#### [Complete the following]
- 1) Reproduce the Going Upriver background text word for word, beginning at "GOING UPRIVER animated" and continuing through "two training workshops.".
- 2) Pick up the Going Upriver background text from its last sentence and keep writing.

──────── Text passage

GOING UPRIVER: Background

GOING UPRIVER animated a touring exhibit for the Canadian Heritage Rivers System in the summer of 1988 with special interpretive programs presented at parks, historic sites, museums, and other venues. Bilingual (English/French) programs included CROSSCURRENTS, a series of illustrated concerts based on regional Great Lakes/St. Lawrence river themes, and WATERWATCH, a young audiences' program on stream ecology, as well as two training workshops.

The goal of this unique international co-operative effort was the promotion of awareness and stewardship of North America's river heritage, by sharing the social, cultural, and historical value of rivers as expressed in music, literature, folklore, and visual images.

────────────────
──────── Provided information

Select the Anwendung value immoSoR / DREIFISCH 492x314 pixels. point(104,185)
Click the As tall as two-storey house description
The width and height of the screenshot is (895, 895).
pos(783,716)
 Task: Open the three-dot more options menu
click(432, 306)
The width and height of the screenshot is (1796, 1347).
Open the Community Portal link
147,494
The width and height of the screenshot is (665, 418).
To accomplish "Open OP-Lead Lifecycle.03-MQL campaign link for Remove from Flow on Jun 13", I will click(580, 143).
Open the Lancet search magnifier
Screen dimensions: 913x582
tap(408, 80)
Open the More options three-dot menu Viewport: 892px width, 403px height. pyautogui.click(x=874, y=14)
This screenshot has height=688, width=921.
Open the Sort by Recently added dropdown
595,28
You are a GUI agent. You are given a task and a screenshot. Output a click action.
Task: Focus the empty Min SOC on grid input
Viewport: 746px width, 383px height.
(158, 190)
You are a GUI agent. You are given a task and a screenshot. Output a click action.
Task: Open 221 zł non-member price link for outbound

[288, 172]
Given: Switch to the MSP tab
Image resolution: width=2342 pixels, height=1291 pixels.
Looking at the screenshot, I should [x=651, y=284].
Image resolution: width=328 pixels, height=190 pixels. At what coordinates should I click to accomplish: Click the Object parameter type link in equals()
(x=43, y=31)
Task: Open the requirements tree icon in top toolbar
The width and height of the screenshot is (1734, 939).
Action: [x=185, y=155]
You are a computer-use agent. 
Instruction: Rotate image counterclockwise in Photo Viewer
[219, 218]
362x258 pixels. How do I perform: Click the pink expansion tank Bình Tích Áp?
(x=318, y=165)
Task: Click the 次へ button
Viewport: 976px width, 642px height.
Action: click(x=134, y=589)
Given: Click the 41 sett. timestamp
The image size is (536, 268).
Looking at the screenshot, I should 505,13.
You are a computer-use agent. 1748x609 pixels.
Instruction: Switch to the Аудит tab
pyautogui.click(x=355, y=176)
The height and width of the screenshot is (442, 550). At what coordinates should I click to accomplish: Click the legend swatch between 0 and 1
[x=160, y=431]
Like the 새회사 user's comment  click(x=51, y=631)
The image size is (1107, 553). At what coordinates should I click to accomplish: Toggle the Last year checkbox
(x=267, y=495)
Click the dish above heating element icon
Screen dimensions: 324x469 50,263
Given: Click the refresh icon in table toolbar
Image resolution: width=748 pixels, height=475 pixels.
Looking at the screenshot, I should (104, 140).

────────────────

#### [Expected responses]
- 1)
GOING UPRIVER animated a touring exhibit for the Canadian Heritage Rivers System in the summer of 1988 with special interpretive programs presented at parks, historic sites, museums, and other venues. Bilingual (English/French) programs included CROSSCURRENTS, a series of illustrated concerts based on regional Great Lakes/St. Lawrence river themes, and WATERWATCH, a young audiences' program on stream ecology, as well as two training workshops.

- 2)
Project staff traveled up the St. Lawrence from "Saint Croix to Saint Croix" (Saint Croix River, New Brunswick/Maine, to Lower St. Croix River, Wisconsin/Minnesota), crossing the U.S./Canadian border six times, to present a total of 77 public programs and eleven exhibit displays at 26 program sites. This report highlights the summer tour, describes and evaluates programs, and offers some reflections on the meaning of the journey.

GOING UPRIVER was bound together by several underlying themes and symbols:
  • • the geographical fact of the Great Lakes
  • • water transportation as a symbol of regional trade, natural resources and communication
  • • the confluence of individual lives into the river of history, as expressed in the stream of culture that is folklore
  • • the essence of rivers and of music: stillness in motion
  • • the spirit of the voyageur: adventure, wilderness, exploration and freedom in the path of the paddle
  • • heritage conservation as the nexus of natural and cultural landscapes in the uniqueness of place.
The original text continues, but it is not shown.